Task description |
Only the pictures are to be dropped; return all other data below exactly.

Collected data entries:

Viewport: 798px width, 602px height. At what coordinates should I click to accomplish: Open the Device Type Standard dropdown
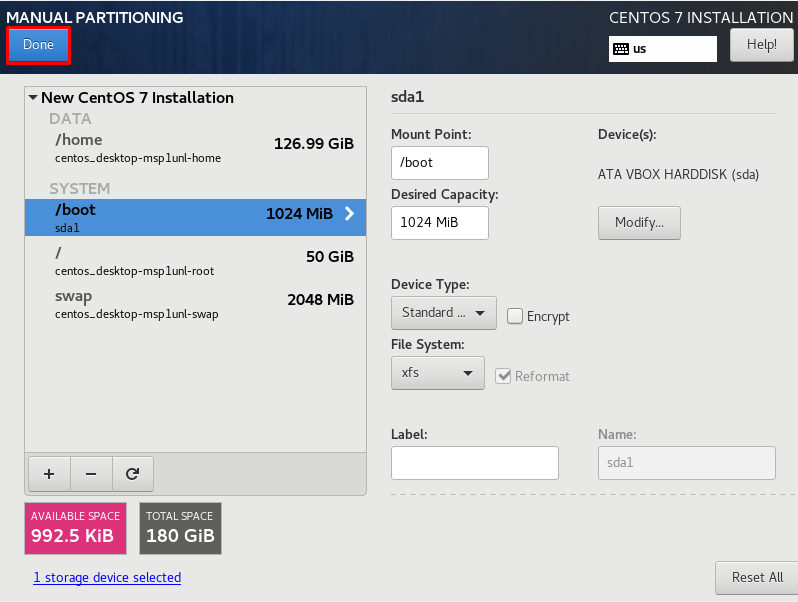tap(444, 313)
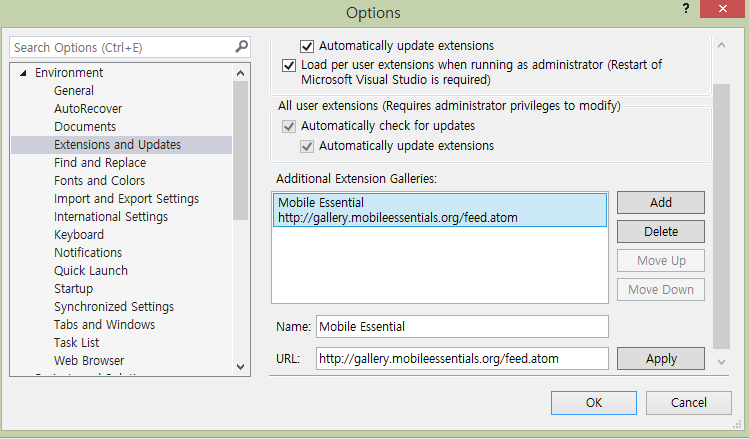Select Import and Export Settings
This screenshot has height=439, width=749.
pos(126,199)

Written solution |
Viewport: 798px width, 602px height. At what coordinates should I click to accomplish: Open the Device Type Standard dropdown
tap(444, 313)
Select Import and Export Settings
This screenshot has height=439, width=749.
pos(126,199)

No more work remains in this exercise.